━━━━━ Information shown
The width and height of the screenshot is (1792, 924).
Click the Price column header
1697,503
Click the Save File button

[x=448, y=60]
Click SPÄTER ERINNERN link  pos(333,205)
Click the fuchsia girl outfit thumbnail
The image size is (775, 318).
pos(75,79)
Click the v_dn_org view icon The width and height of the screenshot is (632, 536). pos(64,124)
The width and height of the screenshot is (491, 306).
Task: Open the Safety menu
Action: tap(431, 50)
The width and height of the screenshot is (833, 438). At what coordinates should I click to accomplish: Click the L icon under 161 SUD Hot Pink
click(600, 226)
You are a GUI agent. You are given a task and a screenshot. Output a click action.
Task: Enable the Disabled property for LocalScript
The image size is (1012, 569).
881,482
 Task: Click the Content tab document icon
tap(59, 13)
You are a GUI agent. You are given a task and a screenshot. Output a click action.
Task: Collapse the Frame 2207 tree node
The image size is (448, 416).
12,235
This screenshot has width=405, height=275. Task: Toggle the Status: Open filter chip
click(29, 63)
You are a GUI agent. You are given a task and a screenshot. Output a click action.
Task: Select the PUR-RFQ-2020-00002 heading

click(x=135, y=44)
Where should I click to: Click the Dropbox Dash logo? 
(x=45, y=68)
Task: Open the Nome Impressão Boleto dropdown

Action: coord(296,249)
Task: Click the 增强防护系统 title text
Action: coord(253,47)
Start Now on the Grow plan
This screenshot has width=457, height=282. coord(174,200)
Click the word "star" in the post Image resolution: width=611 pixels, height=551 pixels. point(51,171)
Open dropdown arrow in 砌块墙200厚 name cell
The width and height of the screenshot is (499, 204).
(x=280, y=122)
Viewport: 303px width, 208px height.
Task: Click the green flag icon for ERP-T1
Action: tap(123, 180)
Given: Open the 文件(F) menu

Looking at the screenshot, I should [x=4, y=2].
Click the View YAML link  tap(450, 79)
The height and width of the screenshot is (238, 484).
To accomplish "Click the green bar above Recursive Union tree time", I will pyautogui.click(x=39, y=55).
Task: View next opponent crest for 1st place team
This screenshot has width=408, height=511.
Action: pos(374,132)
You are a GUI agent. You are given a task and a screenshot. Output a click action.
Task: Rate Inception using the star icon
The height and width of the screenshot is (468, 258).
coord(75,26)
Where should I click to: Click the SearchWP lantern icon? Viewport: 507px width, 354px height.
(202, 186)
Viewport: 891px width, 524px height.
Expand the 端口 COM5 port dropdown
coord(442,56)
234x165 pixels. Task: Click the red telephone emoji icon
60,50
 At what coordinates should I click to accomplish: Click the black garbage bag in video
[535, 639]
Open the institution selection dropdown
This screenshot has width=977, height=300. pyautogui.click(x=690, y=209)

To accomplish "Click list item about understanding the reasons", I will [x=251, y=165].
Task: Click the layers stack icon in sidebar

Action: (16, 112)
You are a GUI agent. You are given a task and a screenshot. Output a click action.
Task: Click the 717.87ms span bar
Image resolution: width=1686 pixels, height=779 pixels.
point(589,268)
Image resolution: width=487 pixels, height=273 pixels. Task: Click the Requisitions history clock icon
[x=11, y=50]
━━━━━━━━━━
Work task: Word for word, reproduce every record shown above.

Result for this exercise:
The width and height of the screenshot is (1792, 924).
Click the Price column header
1697,503
Click the Save File button

[x=448, y=60]
Click SPÄTER ERINNERN link  pos(333,205)
Click the fuchsia girl outfit thumbnail
The image size is (775, 318).
pos(75,79)
Click the v_dn_org view icon The width and height of the screenshot is (632, 536). pos(64,124)
The width and height of the screenshot is (491, 306).
Task: Open the Safety menu
Action: tap(431, 50)
The width and height of the screenshot is (833, 438). At what coordinates should I click to accomplish: Click the L icon under 161 SUD Hot Pink
click(600, 226)
You are a GUI agent. You are given a task and a screenshot. Output a click action.
Task: Enable the Disabled property for LocalScript
The image size is (1012, 569).
881,482
 Task: Click the Content tab document icon
tap(59, 13)
You are a GUI agent. You are given a task and a screenshot. Output a click action.
Task: Collapse the Frame 2207 tree node
The image size is (448, 416).
12,235
This screenshot has width=405, height=275. Task: Toggle the Status: Open filter chip
click(29, 63)
You are a GUI agent. You are given a task and a screenshot. Output a click action.
Task: Select the PUR-RFQ-2020-00002 heading

click(x=135, y=44)
Where should I click to: Click the Dropbox Dash logo? 
(x=45, y=68)
Task: Open the Nome Impressão Boleto dropdown

Action: coord(296,249)
Task: Click the 增强防护系统 title text
Action: coord(253,47)
Start Now on the Grow plan
This screenshot has width=457, height=282. coord(174,200)
Click the word "star" in the post Image resolution: width=611 pixels, height=551 pixels. point(51,171)
Open dropdown arrow in 砌块墙200厚 name cell
The width and height of the screenshot is (499, 204).
(x=280, y=122)
Viewport: 303px width, 208px height.
Task: Click the green flag icon for ERP-T1
Action: tap(123, 180)
Given: Open the 文件(F) menu

Looking at the screenshot, I should [x=4, y=2].
Click the View YAML link  tap(450, 79)
The height and width of the screenshot is (238, 484).
To accomplish "Click the green bar above Recursive Union tree time", I will pyautogui.click(x=39, y=55).
Task: View next opponent crest for 1st place team
This screenshot has width=408, height=511.
Action: pos(374,132)
You are a GUI agent. You are given a task and a screenshot. Output a click action.
Task: Rate Inception using the star icon
The height and width of the screenshot is (468, 258).
coord(75,26)
Where should I click to: Click the SearchWP lantern icon? Viewport: 507px width, 354px height.
(202, 186)
Viewport: 891px width, 524px height.
Expand the 端口 COM5 port dropdown
coord(442,56)
234x165 pixels. Task: Click the red telephone emoji icon
60,50
 At what coordinates should I click to accomplish: Click the black garbage bag in video
[535, 639]
Open the institution selection dropdown
This screenshot has width=977, height=300. pyautogui.click(x=690, y=209)

To accomplish "Click list item about understanding the reasons", I will [x=251, y=165].
Task: Click the layers stack icon in sidebar

Action: (16, 112)
You are a GUI agent. You are given a task and a screenshot. Output a click action.
Task: Click the 717.87ms span bar
Image resolution: width=1686 pixels, height=779 pixels.
point(589,268)
Image resolution: width=487 pixels, height=273 pixels. Task: Click the Requisitions history clock icon
[x=11, y=50]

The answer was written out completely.